Saturday, May 14, 2011, 7:30 pm - 11:00 pm
* The missing reel from The Passaic Textile Strike (1926), rediscovered in NYU Tamiment Library's Communist Party USA Collection.
* The Unshod Maiden (1932), a butchered reduction of Lois Weber’s Shoes (1916), presented by Shelley Stamp (UC Santa Cruz).
* Color (1958) by Lidia García Millán, the first color experimental film made in Uruguay.
* Ron and Chuck in Disneyland Discovery (1969), a queer courtship narrative covertly filmed in Disneyland, guerilla-style, by pioneer filmmaker Pat Rocco. From the Outfest Legacy Collection at UCLA Film & Television Archive.

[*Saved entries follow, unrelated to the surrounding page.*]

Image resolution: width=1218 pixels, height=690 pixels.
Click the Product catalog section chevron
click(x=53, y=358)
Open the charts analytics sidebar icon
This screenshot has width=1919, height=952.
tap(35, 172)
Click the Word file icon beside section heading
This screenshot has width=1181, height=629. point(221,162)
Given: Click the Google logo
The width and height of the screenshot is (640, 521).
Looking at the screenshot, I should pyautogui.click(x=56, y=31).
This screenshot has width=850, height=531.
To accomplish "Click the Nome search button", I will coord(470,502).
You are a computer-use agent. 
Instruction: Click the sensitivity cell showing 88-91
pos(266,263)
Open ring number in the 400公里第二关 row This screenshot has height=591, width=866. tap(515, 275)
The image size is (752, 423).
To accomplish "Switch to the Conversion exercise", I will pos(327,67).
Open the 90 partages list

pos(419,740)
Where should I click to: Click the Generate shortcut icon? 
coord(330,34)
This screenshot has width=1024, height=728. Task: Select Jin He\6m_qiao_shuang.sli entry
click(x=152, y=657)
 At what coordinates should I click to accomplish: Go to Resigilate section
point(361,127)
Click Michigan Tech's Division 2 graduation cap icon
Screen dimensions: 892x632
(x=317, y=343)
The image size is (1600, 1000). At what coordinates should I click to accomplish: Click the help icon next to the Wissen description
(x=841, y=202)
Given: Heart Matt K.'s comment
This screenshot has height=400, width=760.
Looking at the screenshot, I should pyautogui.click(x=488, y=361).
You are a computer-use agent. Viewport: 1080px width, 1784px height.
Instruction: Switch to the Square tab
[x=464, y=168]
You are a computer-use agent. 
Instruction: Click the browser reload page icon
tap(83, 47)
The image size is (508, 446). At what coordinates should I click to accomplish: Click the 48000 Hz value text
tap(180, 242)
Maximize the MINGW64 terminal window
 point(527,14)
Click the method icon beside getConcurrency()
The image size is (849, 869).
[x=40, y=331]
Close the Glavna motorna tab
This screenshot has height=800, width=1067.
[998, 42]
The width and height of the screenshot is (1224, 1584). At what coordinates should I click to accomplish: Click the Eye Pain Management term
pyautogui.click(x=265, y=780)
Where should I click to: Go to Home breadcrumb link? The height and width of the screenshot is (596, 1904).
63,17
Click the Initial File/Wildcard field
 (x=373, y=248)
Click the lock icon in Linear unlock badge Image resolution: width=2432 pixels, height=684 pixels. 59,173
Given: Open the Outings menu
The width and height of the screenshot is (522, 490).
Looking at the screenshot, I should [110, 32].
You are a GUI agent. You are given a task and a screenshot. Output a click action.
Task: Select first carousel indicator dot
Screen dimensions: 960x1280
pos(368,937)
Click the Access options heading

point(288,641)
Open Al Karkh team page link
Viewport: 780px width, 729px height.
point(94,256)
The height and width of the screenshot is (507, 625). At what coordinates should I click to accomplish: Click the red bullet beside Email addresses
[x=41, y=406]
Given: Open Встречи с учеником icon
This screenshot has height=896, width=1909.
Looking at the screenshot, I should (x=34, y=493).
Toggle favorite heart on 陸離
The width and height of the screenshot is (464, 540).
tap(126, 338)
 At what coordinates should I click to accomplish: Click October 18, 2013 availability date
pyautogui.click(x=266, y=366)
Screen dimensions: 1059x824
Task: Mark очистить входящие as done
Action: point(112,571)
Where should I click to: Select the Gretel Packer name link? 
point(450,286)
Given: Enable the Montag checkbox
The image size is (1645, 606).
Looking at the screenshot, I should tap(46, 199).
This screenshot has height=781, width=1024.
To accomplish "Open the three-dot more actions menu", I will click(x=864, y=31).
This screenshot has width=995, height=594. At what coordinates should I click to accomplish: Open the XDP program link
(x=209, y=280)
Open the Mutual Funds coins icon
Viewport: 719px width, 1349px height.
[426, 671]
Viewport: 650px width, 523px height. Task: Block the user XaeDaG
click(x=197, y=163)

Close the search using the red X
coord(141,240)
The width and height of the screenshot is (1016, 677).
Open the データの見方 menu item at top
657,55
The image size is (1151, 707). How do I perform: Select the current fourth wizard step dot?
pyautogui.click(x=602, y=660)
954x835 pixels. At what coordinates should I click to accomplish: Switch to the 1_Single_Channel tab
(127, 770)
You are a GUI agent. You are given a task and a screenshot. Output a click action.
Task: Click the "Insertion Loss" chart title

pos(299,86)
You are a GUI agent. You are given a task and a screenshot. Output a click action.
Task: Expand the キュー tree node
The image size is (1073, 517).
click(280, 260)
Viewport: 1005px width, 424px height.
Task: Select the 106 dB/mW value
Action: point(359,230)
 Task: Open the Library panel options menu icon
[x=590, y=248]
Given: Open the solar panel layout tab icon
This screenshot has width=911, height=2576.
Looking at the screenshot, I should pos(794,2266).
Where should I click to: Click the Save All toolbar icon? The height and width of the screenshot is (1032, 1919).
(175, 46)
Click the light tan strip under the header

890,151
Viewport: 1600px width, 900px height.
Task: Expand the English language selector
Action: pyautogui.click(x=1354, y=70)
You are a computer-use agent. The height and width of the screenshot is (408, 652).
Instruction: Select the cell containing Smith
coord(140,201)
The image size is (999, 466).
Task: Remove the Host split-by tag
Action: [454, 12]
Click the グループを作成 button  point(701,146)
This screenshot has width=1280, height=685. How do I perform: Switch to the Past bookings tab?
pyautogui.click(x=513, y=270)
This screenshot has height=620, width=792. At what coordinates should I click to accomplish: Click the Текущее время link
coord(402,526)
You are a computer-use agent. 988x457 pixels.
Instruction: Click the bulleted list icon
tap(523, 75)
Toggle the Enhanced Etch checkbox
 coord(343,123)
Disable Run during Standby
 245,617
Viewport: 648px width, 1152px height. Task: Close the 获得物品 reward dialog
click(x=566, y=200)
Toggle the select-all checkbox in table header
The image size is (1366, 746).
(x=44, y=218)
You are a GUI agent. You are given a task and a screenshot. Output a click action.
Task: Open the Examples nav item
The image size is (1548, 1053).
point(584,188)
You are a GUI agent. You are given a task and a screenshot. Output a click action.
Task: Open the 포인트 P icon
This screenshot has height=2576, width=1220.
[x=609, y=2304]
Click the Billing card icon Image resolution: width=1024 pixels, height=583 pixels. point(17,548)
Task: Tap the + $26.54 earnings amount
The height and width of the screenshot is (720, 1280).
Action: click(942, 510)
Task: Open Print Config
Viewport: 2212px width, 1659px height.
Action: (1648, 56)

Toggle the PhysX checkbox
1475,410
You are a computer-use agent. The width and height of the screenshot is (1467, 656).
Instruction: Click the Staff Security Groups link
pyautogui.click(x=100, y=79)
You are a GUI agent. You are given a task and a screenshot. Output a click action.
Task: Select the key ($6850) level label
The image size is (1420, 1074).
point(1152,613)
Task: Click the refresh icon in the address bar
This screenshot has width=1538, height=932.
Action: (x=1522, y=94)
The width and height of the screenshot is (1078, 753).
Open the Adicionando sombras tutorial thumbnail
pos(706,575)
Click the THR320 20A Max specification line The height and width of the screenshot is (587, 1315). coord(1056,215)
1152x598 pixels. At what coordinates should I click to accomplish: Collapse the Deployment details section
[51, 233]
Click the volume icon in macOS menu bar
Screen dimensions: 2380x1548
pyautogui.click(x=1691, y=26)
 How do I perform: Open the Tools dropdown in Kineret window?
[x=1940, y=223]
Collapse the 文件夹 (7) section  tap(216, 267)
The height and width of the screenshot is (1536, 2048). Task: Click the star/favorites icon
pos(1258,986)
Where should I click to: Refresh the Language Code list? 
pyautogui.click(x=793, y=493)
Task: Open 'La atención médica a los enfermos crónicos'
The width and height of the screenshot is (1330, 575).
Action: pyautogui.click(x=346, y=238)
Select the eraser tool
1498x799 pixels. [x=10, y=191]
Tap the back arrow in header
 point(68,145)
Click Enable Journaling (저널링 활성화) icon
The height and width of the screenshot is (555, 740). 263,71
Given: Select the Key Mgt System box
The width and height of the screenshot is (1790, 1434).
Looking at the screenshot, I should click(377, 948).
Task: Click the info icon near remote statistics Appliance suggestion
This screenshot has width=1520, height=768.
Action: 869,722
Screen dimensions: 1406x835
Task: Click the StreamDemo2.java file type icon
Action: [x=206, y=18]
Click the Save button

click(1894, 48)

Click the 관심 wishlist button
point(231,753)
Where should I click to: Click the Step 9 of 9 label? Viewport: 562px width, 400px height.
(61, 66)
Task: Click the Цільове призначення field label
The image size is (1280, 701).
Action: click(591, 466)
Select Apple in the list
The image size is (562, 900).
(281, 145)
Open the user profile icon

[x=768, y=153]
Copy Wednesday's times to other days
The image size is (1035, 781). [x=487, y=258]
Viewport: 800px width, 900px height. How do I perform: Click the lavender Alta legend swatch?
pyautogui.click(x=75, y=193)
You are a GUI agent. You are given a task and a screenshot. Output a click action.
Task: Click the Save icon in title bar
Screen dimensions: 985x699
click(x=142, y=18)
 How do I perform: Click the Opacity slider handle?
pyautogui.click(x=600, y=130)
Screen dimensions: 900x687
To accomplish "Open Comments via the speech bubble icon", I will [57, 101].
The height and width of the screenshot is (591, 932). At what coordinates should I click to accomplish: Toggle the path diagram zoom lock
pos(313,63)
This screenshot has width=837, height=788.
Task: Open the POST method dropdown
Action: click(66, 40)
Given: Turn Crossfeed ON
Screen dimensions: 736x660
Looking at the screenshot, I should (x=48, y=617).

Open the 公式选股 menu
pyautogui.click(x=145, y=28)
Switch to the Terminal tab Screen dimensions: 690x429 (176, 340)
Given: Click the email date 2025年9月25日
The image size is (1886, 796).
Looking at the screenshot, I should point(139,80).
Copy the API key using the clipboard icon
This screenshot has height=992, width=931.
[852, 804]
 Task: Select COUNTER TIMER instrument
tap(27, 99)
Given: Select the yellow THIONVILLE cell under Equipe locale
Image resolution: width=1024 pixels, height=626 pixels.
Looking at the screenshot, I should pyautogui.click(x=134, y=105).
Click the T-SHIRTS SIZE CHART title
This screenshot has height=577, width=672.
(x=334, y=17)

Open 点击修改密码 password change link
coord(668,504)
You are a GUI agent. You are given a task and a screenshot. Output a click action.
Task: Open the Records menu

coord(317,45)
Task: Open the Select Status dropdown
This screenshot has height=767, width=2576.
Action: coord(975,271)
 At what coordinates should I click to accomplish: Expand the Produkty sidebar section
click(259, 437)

* 50th anniversary screening of Sunday (1961), directed by Dan Drasin. A stunning document of the police crackdown on a peaceful demonstration of folk singers in Washington Square Park in 1961. Restored by UCLA Film & Television Archive, with funds from The Film Foundation. Listen to NPR's recent interview with director Dan Drasin.
* Much more to be announced! Check back for frequent updates.
See some clips from Orphans West, assembled by UCLA’s Mark Quigley:
Note: Passes will be available for pick-up beginning Friday, May 13 at 6:30 p.m. at the Billy Wilder Theater box office. Admission to any event in this series is pending space availability. Passholders should be seated 15 minutes prior to event start time. After this time, remaining seats may be released. Passes are non-transferable and non-refundable. ID will be checked at the box office when the pass is picked up.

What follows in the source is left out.